Task to complete: The lines to copy from the data below are those that hold the string "width".

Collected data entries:
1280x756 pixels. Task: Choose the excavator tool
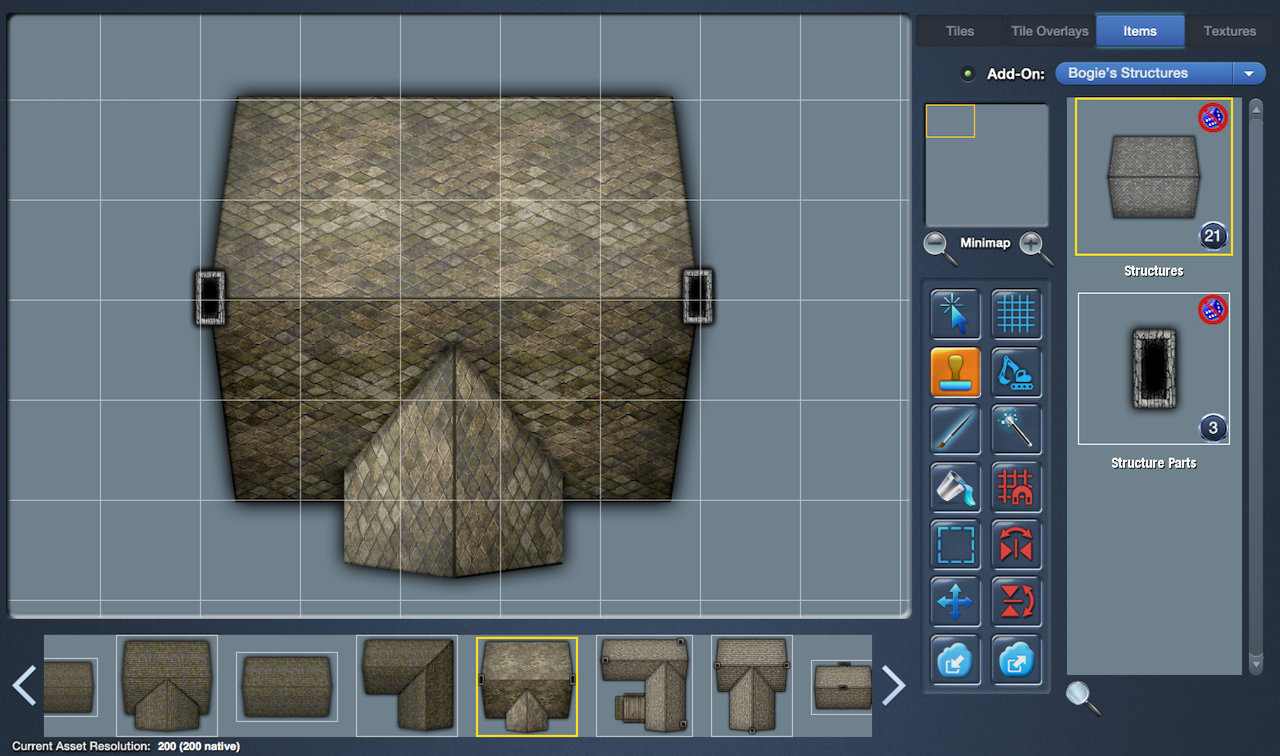(x=1016, y=373)
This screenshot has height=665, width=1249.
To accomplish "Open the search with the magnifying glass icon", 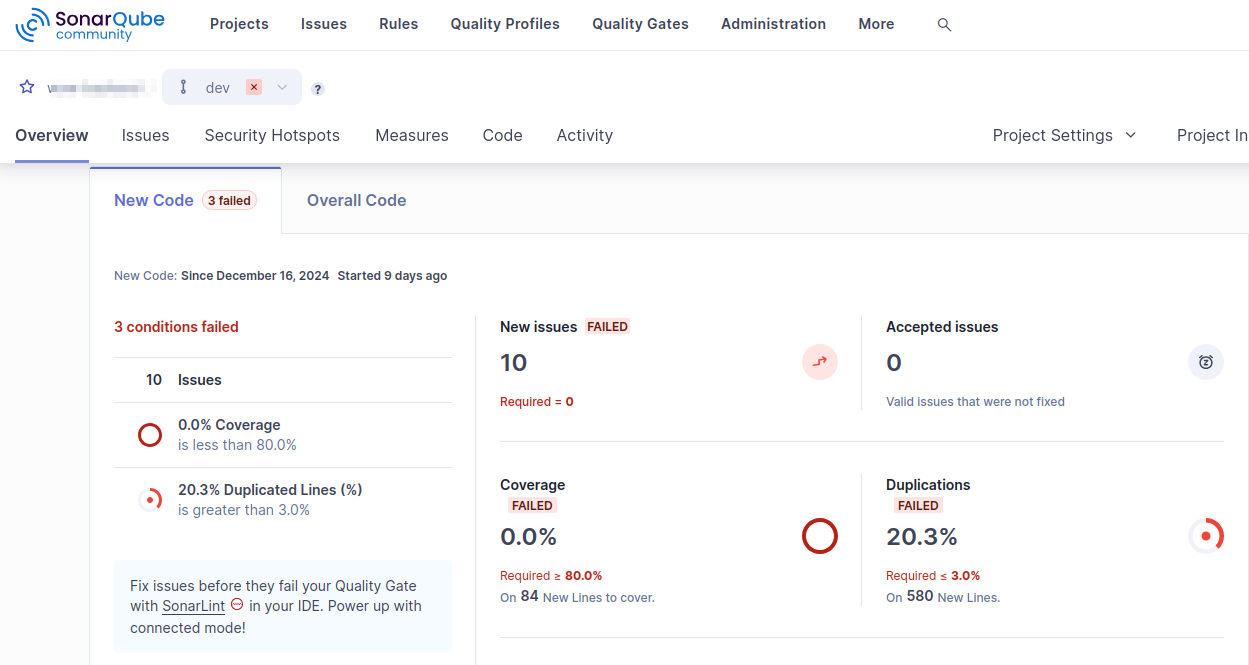I will pyautogui.click(x=944, y=24).
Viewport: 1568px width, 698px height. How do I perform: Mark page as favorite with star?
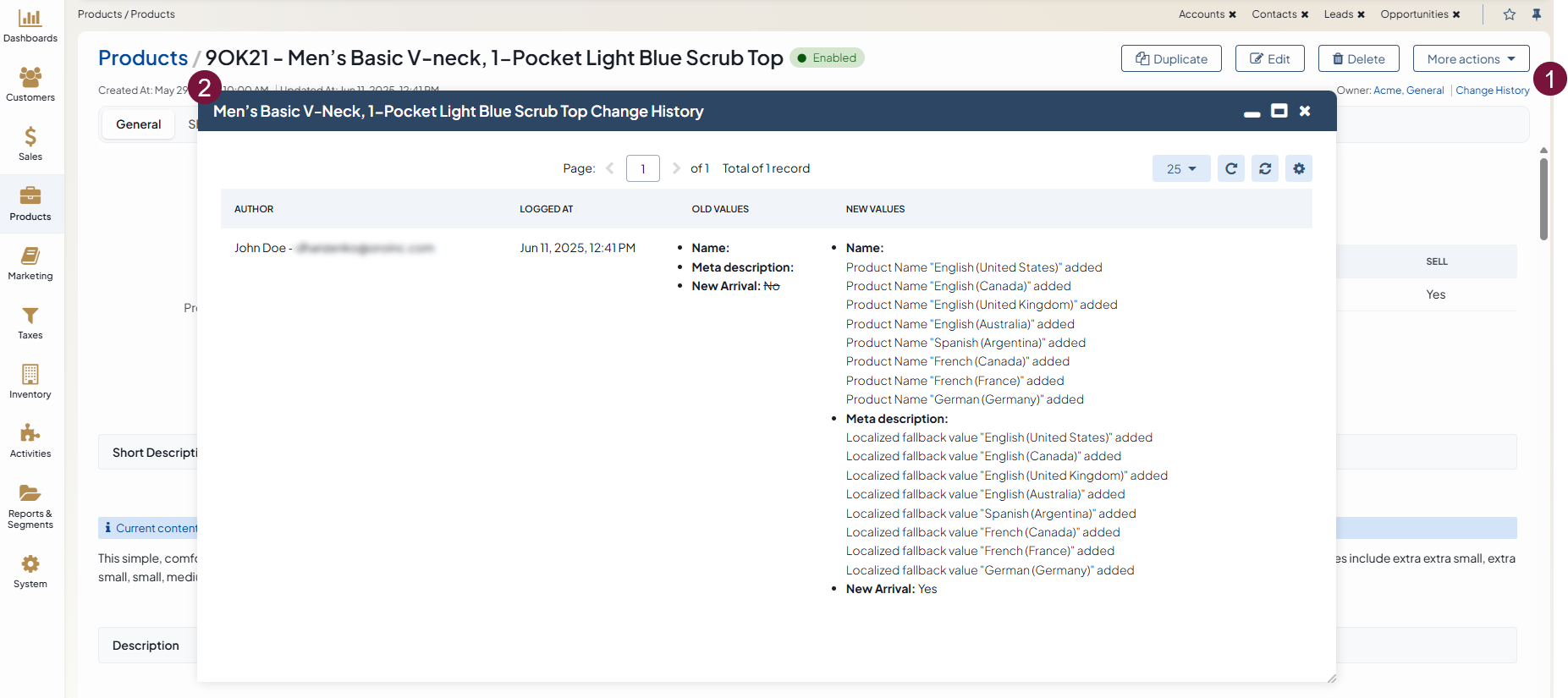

Task response:
This screenshot has height=665, width=1249.
Viewport: 1568px width, 698px height. How do I perform: Mark page as favorite with star?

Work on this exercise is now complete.